TBH I think the comments you make, TB, on Chrome are a little unfair. Security updates happen twice a month instead of monthly for most other browsers so there is less time between vulnerabilities and fixes. IE6, launched 14 odd years ago, still had a dozen or so vulnerabilities last year (and yes people still use it for backward compatibility issues) which doesn't bode well for any more recent versions of IE. Chrome is also the only browser to sandbox flash video (hence the heavy resource requirement) and flash is a major vulnerability to any browser. To suggest that IE or any other browser does not have weaknesses in it's security would be a misnomer. Both Chrome and IE have about the same number of reported vulnerabilities each year. Opera is a pile of poo as is Firefox. I only have the latter installed in order to perform tests for my current client who is getting ditched end of this week 
IE's biggest advantages, security wise, are the fact it updates with Windows, and that MS were an early target, and have been through the rough times. Its weakness is that a) Its users are stupid (run as Admin, knock off UAC coz the bloke down the pub said so), b) it supports plugins quite openly (which coupled with a) makes for a perfect storm).
The reason that Flash and Java are so heavily attacked now is that the core OS and browser combo are pretty secure, and the likes of Adobe and Oracle have never written much with security in the forefront.
MS's answer is Edge, but possibly a shade early for mainstream usage... ...though I'm trying to use it daily to get to understand it better.
Chrome's problem is both a) and b) above, but also includes c) - it utterly relies on a broken sandbox design for its security (on Windows. On unrooted Android, you have the inherent OS security to help).
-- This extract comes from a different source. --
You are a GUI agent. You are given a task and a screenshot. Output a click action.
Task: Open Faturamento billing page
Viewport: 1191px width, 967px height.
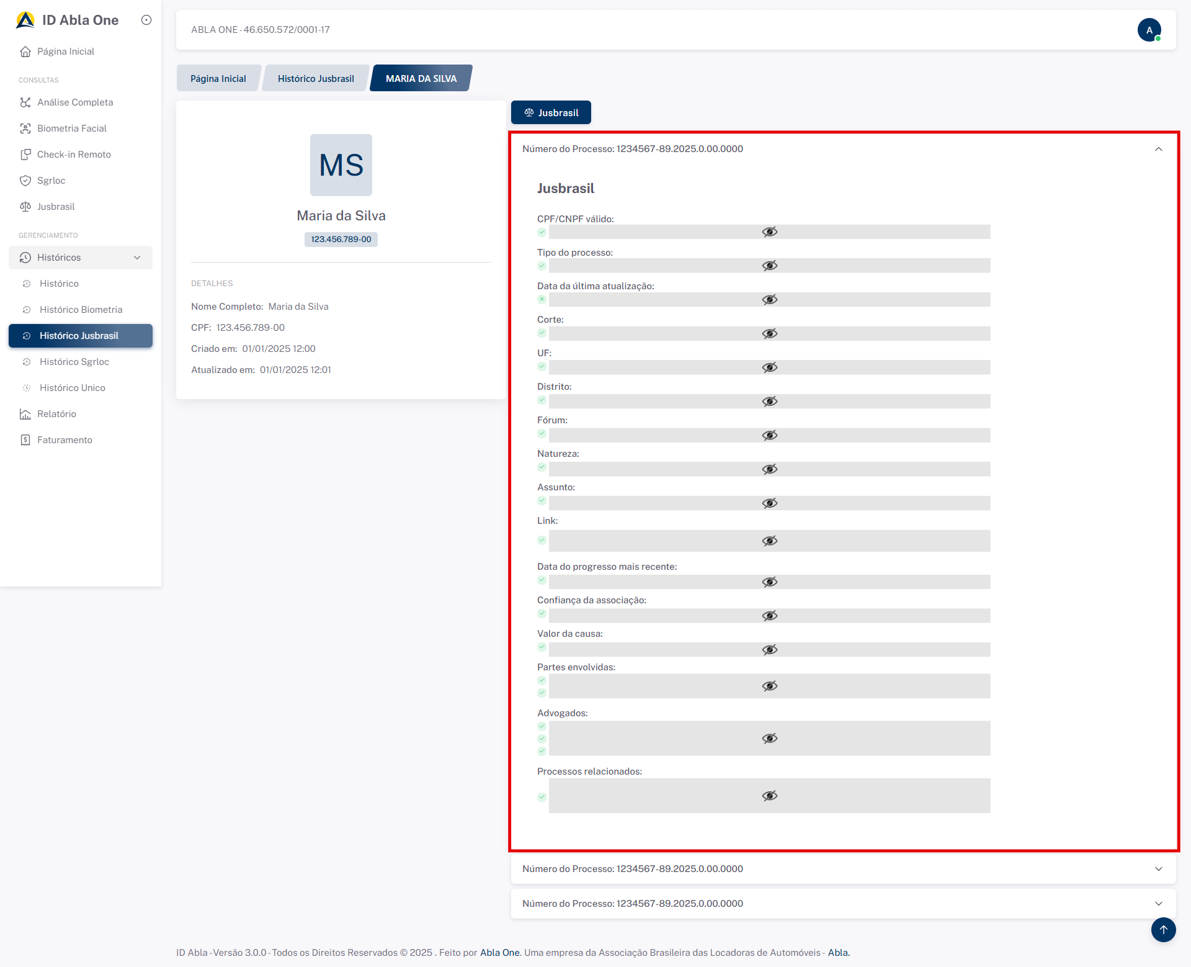[x=64, y=440]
FF was in a similar position, but hopefully has been through the worse of it. As a day to day browser, I'd recommend FF over Chrome from a security standpoint. Still suffers a) and b) though.
Opera is not really a browser, so I'll ignore that for now.
Safari on Windows, like all Apple software running on Windows, leads to some interesting security issues that are not technically the fault of Apple of MS, such as the now (partially) fixed blended vulnerability saving files with default settings, esp when taken with a).
I type this on Edge, as there are no ads on OOF to slow it to a crawl.